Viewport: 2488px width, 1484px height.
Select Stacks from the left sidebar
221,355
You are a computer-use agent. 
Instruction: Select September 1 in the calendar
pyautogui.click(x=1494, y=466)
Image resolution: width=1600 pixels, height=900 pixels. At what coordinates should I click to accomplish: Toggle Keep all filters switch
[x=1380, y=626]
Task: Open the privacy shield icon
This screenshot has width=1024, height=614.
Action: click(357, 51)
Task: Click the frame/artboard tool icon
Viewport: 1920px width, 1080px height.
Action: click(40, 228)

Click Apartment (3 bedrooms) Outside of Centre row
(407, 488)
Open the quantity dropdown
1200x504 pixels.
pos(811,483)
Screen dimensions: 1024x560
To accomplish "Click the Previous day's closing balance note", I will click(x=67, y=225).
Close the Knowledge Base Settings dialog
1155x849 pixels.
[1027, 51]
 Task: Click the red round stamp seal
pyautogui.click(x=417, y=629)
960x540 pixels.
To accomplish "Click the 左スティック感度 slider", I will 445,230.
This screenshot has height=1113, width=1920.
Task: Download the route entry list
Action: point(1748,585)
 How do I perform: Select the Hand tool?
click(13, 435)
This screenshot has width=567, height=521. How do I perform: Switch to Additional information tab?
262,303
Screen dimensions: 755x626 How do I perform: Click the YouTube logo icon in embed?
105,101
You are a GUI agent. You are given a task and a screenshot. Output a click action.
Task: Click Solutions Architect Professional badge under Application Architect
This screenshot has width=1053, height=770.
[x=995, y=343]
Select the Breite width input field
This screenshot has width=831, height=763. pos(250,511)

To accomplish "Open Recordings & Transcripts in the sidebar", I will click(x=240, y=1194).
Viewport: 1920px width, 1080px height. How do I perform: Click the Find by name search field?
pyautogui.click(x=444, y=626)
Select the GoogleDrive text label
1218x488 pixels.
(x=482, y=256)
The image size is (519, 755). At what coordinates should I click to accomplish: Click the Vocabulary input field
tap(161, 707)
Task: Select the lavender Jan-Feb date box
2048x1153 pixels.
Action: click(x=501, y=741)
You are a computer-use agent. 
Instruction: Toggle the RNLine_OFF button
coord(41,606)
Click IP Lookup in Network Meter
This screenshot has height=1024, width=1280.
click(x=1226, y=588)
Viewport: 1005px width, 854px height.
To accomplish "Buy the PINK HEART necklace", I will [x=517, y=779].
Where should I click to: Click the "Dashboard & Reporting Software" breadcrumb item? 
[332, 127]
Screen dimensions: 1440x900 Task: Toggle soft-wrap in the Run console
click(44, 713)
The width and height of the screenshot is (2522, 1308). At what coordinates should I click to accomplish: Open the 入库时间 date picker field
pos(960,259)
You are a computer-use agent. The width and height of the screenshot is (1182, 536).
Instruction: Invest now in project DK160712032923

+--

(Requirement): Copy every one of the rows above, keeping each line's wording, numbers and punctuation unchanged.

(Final answer):
Viewport: 2488px width, 1484px height.
Select Stacks from the left sidebar
221,355
You are a computer-use agent. 
Instruction: Select September 1 in the calendar
pyautogui.click(x=1494, y=466)
Image resolution: width=1600 pixels, height=900 pixels. At what coordinates should I click to accomplish: Toggle Keep all filters switch
[x=1380, y=626]
Task: Open the privacy shield icon
This screenshot has width=1024, height=614.
Action: click(357, 51)
Task: Click the frame/artboard tool icon
Viewport: 1920px width, 1080px height.
Action: click(40, 228)

Click Apartment (3 bedrooms) Outside of Centre row
(407, 488)
Open the quantity dropdown
1200x504 pixels.
pos(811,483)
Screen dimensions: 1024x560
To accomplish "Click the Previous day's closing balance note", I will click(x=67, y=225).
Close the Knowledge Base Settings dialog
1155x849 pixels.
[1027, 51]
 Task: Click the red round stamp seal
pyautogui.click(x=417, y=629)
960x540 pixels.
To accomplish "Click the 左スティック感度 slider", I will 445,230.
This screenshot has height=1113, width=1920.
Task: Download the route entry list
Action: point(1748,585)
 How do I perform: Select the Hand tool?
click(13, 435)
This screenshot has width=567, height=521. How do I perform: Switch to Additional information tab?
262,303
Screen dimensions: 755x626 How do I perform: Click the YouTube logo icon in embed?
105,101
You are a GUI agent. You are given a task and a screenshot. Output a click action.
Task: Click Solutions Architect Professional badge under Application Architect
This screenshot has width=1053, height=770.
[x=995, y=343]
Select the Breite width input field
This screenshot has width=831, height=763. pos(250,511)

To accomplish "Open Recordings & Transcripts in the sidebar", I will click(x=240, y=1194).
Viewport: 1920px width, 1080px height. How do I perform: Click the Find by name search field?
pyautogui.click(x=444, y=626)
Select the GoogleDrive text label
1218x488 pixels.
(x=482, y=256)
The image size is (519, 755). At what coordinates should I click to accomplish: Click the Vocabulary input field
tap(161, 707)
Task: Select the lavender Jan-Feb date box
2048x1153 pixels.
Action: click(x=501, y=741)
You are a computer-use agent. 
Instruction: Toggle the RNLine_OFF button
coord(41,606)
Click IP Lookup in Network Meter
This screenshot has height=1024, width=1280.
click(x=1226, y=588)
Viewport: 1005px width, 854px height.
To accomplish "Buy the PINK HEART necklace", I will [x=517, y=779].
Where should I click to: Click the "Dashboard & Reporting Software" breadcrumb item? 
[332, 127]
Screen dimensions: 1440x900 Task: Toggle soft-wrap in the Run console
click(44, 713)
The width and height of the screenshot is (2522, 1308). At what coordinates should I click to accomplish: Open the 入库时间 date picker field
pos(960,259)
You are a computer-use agent. The width and height of the screenshot is (1182, 536).
Instruction: Invest now in project DK160712032923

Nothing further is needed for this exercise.